Growing up in the late 1960’s, 70’s and early 80’s, through some prescient vision of my stepdad’s, I was fortunate enough to spend time during my summers on the out islands of the Bahamas. One island in particular garnered our affection–the island of Eleuthera, the Greek word for freedom. Eleuthera is a 100-mile-long very skinny island located due east from Nassau. Our first house didn’t have electricity…we had a generator…but it was perched on coral rocks that surrounded the lovely Ten Bay. My brother and I played on the pristine pink beach, snorkeled around the bay, played with the fish, and didn’t care about electricity or the rest of the modern world.
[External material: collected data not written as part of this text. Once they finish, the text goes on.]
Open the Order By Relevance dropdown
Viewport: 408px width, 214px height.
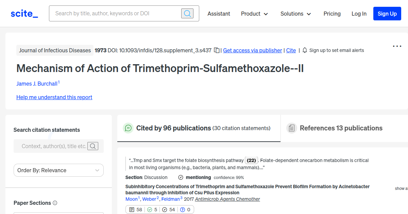coord(58,170)
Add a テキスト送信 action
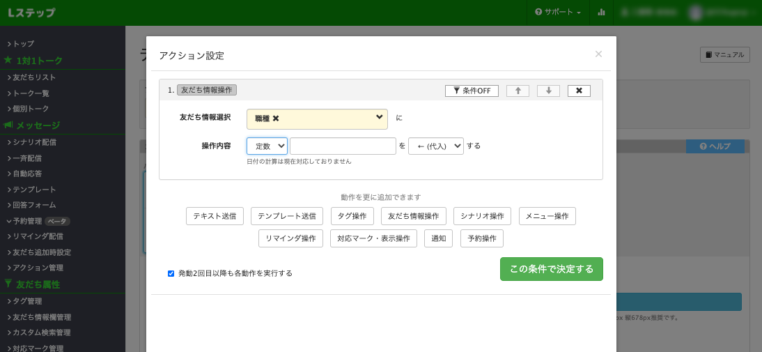The image size is (762, 352). 215,216
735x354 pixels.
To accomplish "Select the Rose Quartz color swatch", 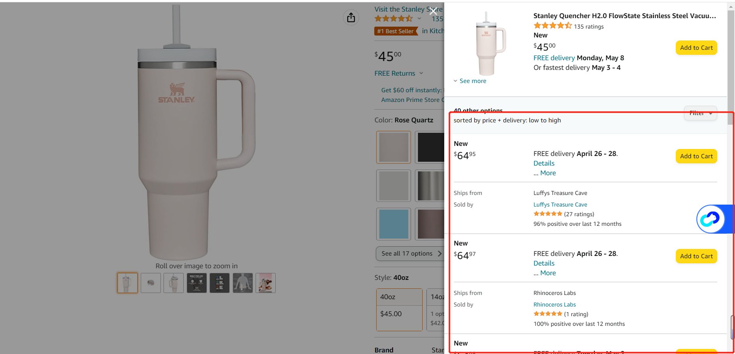I will [x=394, y=147].
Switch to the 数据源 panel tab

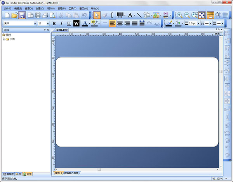pyautogui.click(x=8, y=173)

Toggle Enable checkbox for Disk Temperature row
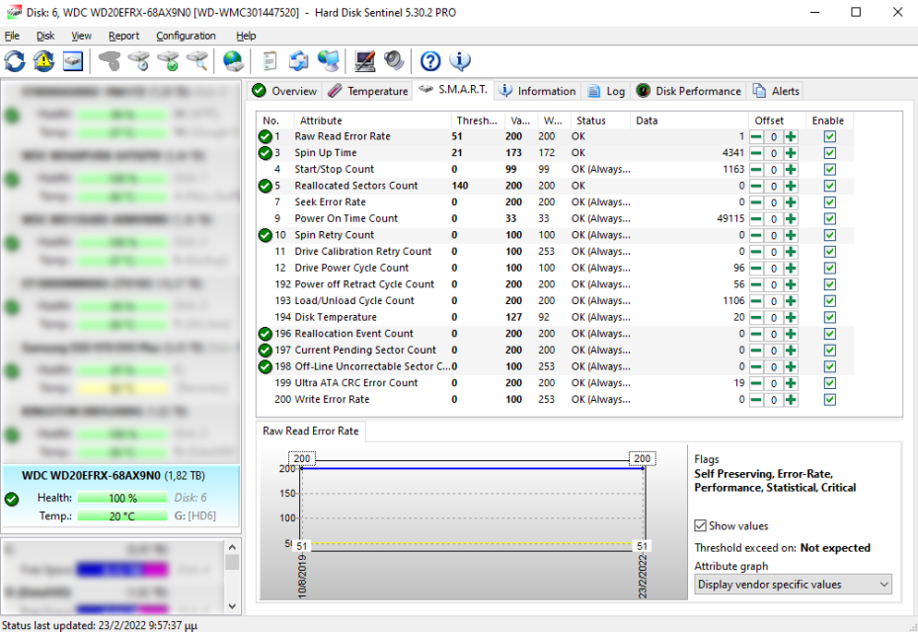[x=829, y=317]
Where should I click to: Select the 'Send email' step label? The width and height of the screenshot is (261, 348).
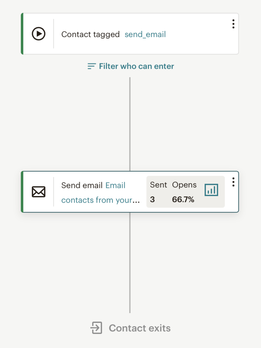[82, 185]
Over time we graduated to more spacious houses with more conveniences, but visiting Eleuthera was always an exercise in patience and relearning how to relax. We rented old American cars from a wonderful fellow named Wilfred, who not only brought us the automobile, but would pack the back seat with pineapples, tomatoes and watermelons from his garden. My family and I would drive his car up and down the one road that ran the length of the island, the Queen’s Highway. That road was riddled with all sorts of obstacles including a myriad of potholes and goats. We always made it, but we spent a lot of time changing tires and searching for assistance from the always good natured Bahamians.
Our holy grail of a trip was to a place on the very southern tip of Eleuthera, Lighthouse Beach. Our Bahamian friends told us stories of the glory there–powder white and pink sand, sheer white cliffs, an old lighthouse balanced on top, and glass fishing balls everywhere. I literally would dream of the day I could visit. The problem was, it was quite remote, with only a dirt road leading there. We tried several times, only to get stuck and turn around. Finally, after maybe ten years of dreaming, we mustered our courage and made it down the road. Lighthouse Beach truly was everything we’d heard. It was drop dead gorgeous and magical. One thing that impressed me was that I could see another island if I stood by the lighthouse. I didn’t know there was another island out there.
When we got back to the house I found a map of the Bahamas and realized that the island I saw was called Little San Salvador. I couldn’t find much more about it other than the name, but it didn’t seem that anyone lived there. I didn’t really know all this when I was 17, but the Bahamas are an archipelago of over 700 cays, most of which are uninhabited. I had a new dream now. I wanted to visit Little San Salvador.
A decade later my parents bought a boat, a Grand Banks trawler, and they began to cruise the Bahamas. I would join them whenever I could. Of course we would go to Eleuthera and from Eleuthera south it turned out that a logical waypoint to anchor was Little San Salvador. The first time we rounded the southern tip of Eleuthera and set our sights for Little San Salvador, I gazed through the binoculars up to the old lighthouse on Eleuthera’s point, and thought about my dream of visiting the island on the horizon.
Little San Salvador did not disappoint. It is an amazing island. A beautiful beach forms a crescent around a deep bay. We would snorkel around the rocks on the point and the boys spearfished grouper and hog snapper and crawfish that we feasted on at night. One particularly memorable day, we took our dinghy around the perimeter of the island to explore. We found a salt water stream, a long inlet I guess, that allowed us to dinghy into the interior of the island. About halfway up I looked down and there were literally hundreds of baby nurse sharks. After overcoming the initial jolt from seeing that many sharks all at once, we killed the engine and drifted, admiring the silver glint of so many sharks under the searing Bahamian sun.
My parents ultimately sold their boat and our Bahamas travels changed as the world changed and as we changed. Someone told me they’d heard that Little San Salvador had been sold to a cruise ship company. There were all sorts of rumors about the Bahamas–there still are–someone always has a magnificent plan to capitalize on the idyllic Bahamian vistas. I looked it up at some point and it did seem that the Holland America cruise line bought it, renamed it Half Moon Cay, and turned it into a waystop in the Bahamas, ironically how we had used it as well.
A friend and I are considering taking a cruise next week. Big cruises aren’t really my thing, but this one is a week long writer’s workshop, so it holds a certain allure. Most of the time is spent at sea, I suppose to give us time to write or learn or whatever one does during a week long writer’s workshop on a cruise ship. Interestingly, the last stop is at a place called Half Moon Cay.